Another part of this passage is that even when we keep every piece of the law, we often – in our hearts – do not want to do so. And that is just as improper as if we were breaking the law outright. And, unfortunately God knows … both our actions and our hearts!

Anger is one of the major issues that Jesus raises. He knows we all get angry at times. We have evidence that Jesus got angry on occasion. But what do we do about anger? Jesus asks that we go and try to get reconciled with the people with whom we are angry or who are angry with us … and THEN we can come to the table of God to say prayers and receive the blessings we know are available to us.

Reconciling with people is HUGE. It is not as easy as just talking, saying something nice, hugging or smiling. It is both external AND internal. Getting rid of the angst that others have provided us takes time and effort. It is NOT immediate. But it can be done! Within the passage, I do believe there is an association with murder and anger.

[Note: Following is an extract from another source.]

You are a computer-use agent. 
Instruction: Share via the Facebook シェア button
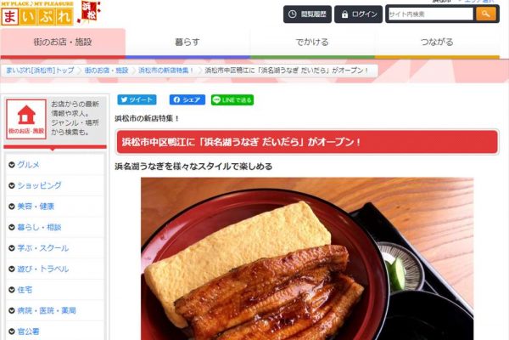click(187, 100)
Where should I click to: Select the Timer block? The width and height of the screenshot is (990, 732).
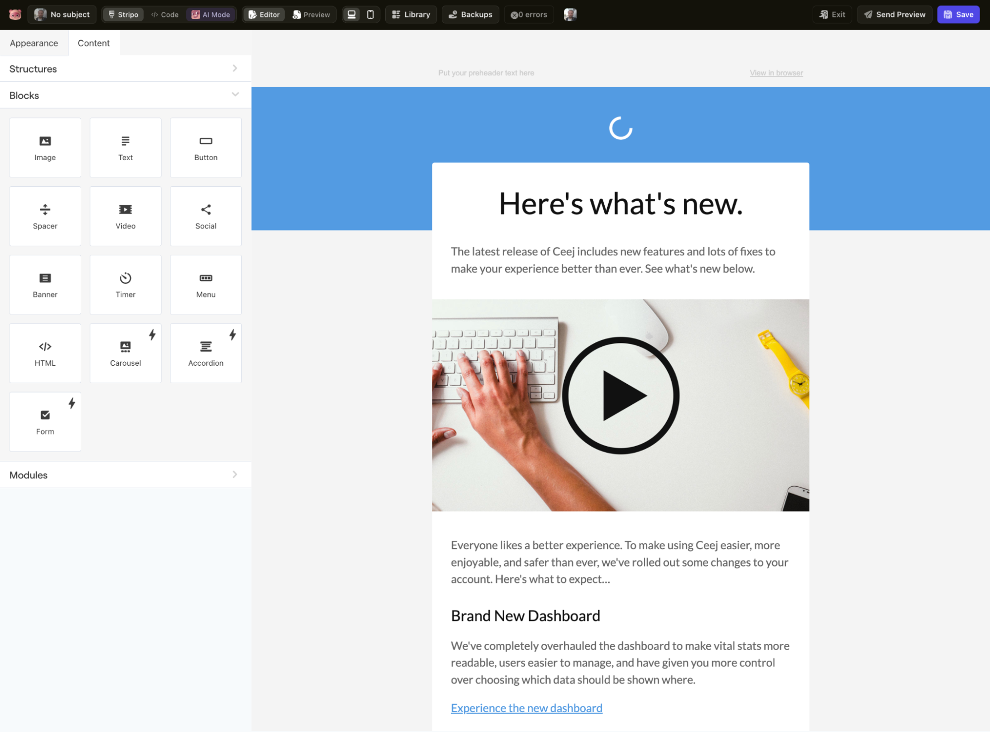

And again, I do not believe we have murderers within this congregation … but we all have anger and we all have had people very angry with us. Releasing this not only takes time … but it takes effort. It takes us understanding that others are as complex as we are. And we might not understand or even know why they are mad at us. And on the other side, we might not even understand why we get so mad at others. Much of this is clearly because we want everyone to think like we do … to act like we do … to believe like we do … and to respond as joyously or outrageously as we do. And when that does not happen, of course, we do not understand … and the response is to be angry.

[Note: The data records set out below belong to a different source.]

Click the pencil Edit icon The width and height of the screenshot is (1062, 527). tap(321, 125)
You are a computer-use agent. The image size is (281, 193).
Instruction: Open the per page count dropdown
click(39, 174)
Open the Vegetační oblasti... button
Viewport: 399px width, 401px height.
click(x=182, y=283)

So, realizing that we are all oh so, so different … with differing pasts … differing responsibilities … differing upbringings … differing values … differing perspectives … differing faith understandings … differing relationships (bad and good) … of course we are extremely different. Acceptance of this AND understanding that God made us different and life has treated us differently can help us accept that we may live our lives ever so bizarre in relationship to how others live – and they think the same of us. Accepting this reality will help us accept those differences and NOT try to change everyone into us … and will reduce the anger points we all have.

Anger destroys relationships akin to murder. And this is what Jesus was alluding. And he also has indicated that it does not matter who started the anger piece. When any of us understands anger building within us, we need to move to the reconciliation. This is what God has asked of us.

Even though there are certainly other issues in this passage: lusting, divorce and swearing … many of which we are all perpetrators, I do believe the anger issue is the ultimate for today … in our society … in our families … in the life we need to adjust to honestly hear what Jesus is teaching us about God.

God forgives … all of the time. However, we need to do our part in the admitting to our faults and work on the reconciling efforts.